Your support makes all the difference.

At first glance, it's just another political spat in an already superheated presidential election season. The Bush-Cheney campaign has just started to run a Charlie Chaplin-style ad that resurrects a "wacky" proposal by John Kerry 11 years ago for a 50-cents-a-gallon tax on petrol to help reduce the budget deficit.

The presumptive Democratic nominee responds to this attack with grave-faced appearances at garage forecourts, carefully staged to include evidence of another failure of the Bush administration etched in the heaven above him.

The "failure" is, of course, the rocketing cost of petrol in the US. The issue has now joined Iraq, the economy and unemployment at the heart of the 2004 presidential battle. "If gas prices keep going up," Mr Kerry intones, "George Bush and Dick Cheney are going to have to car pool to work."

By the rather laborious Kerry standards of humour, this is a pretty good line. And it hints at a deeper truth: that for the first time in decades, the national energy policy - or rather the lack of one - of this most energy-profligate of countries will be a matter of serious political debate.

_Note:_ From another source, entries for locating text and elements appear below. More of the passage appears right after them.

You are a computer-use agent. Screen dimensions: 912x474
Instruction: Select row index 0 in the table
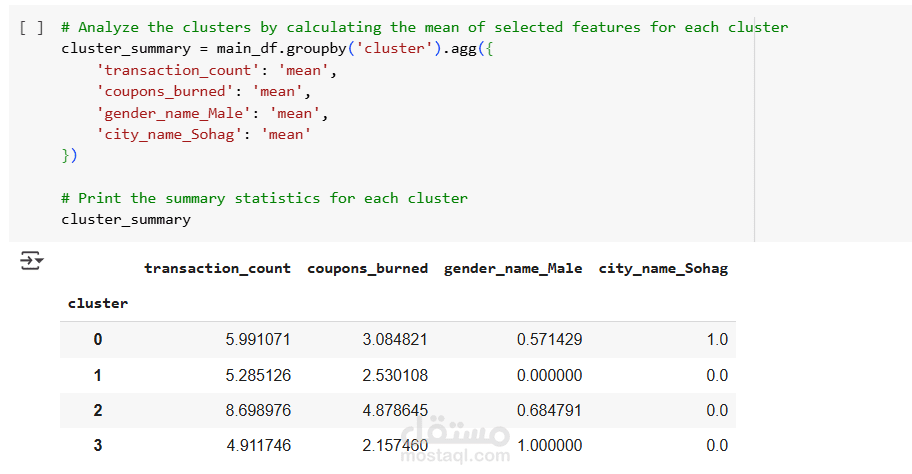[98, 339]
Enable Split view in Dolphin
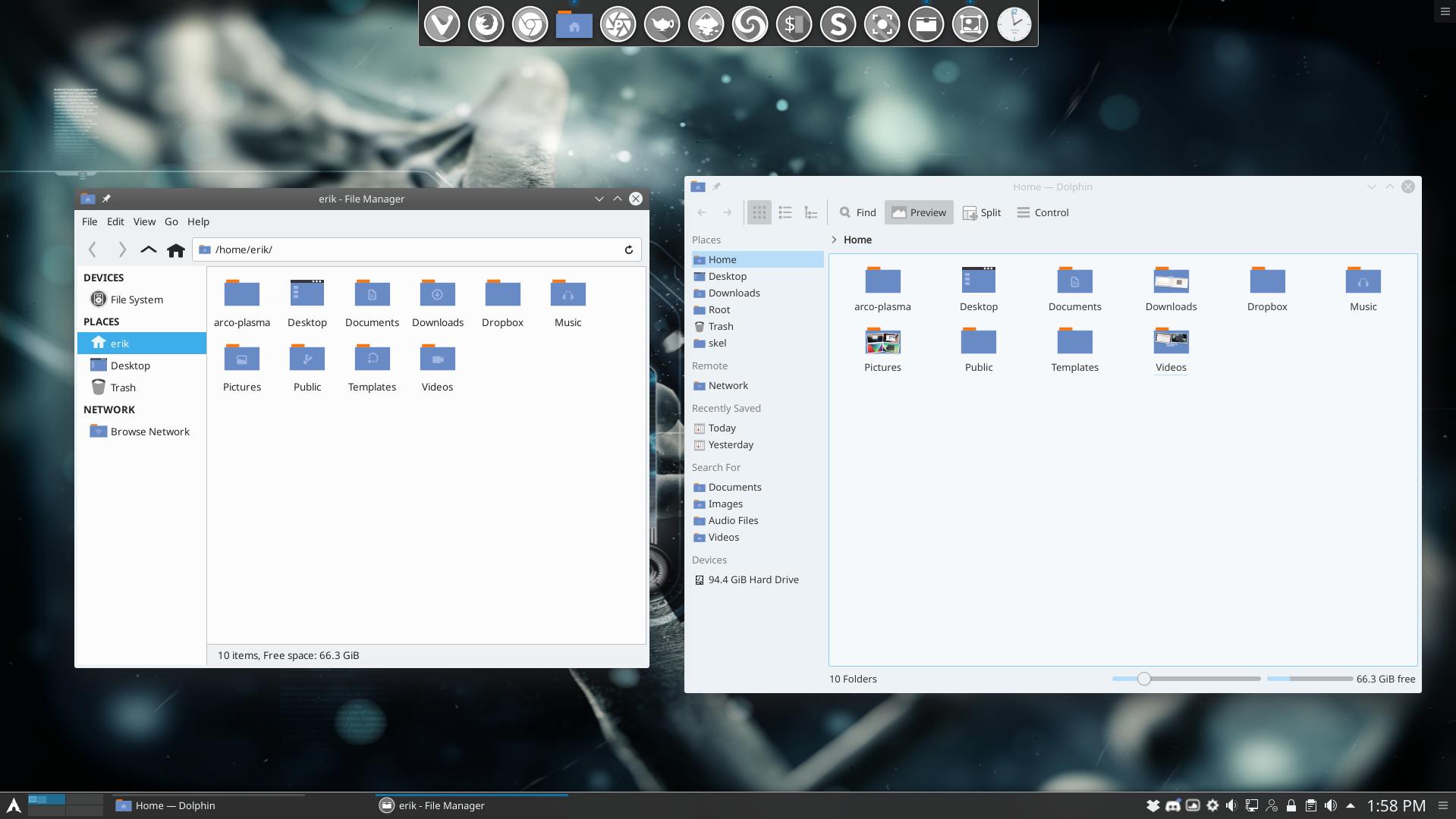Image resolution: width=1456 pixels, height=819 pixels. 981,212
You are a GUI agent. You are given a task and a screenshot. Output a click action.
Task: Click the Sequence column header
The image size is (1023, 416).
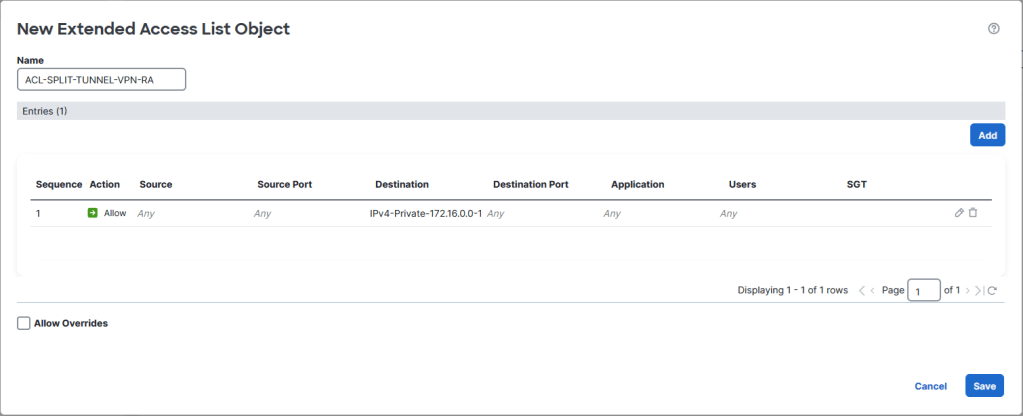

In poor countries, increases in the price of bread have people on the streets. Not so in the US. No matter that, at roughly $1.75 (96p) a gallon, petrol here is still ridiculously cheap by European standards - around one third the price in Britain.

No matter, moreover, that if inflation is taken into account, petrol costs far less than in early 1981, when it reached an adjusted $2.97. In the car-addicted US, the most sensitive basic commodity price is that of petrol - and this White House knows that better than anyone. During his 2000 campaign, George Bush made much of the fact that as an oilman he would know how to manipulate Opec to keep prices down.

Wednesday's decision by the oil producers' cartel to cut production quotas by 4 per cent, despite admonitions from the White House, embarrassingly showed just how far a president's writ runs - especially when the popularity of the US is at all-time lows in much of the Arab and Islamic world.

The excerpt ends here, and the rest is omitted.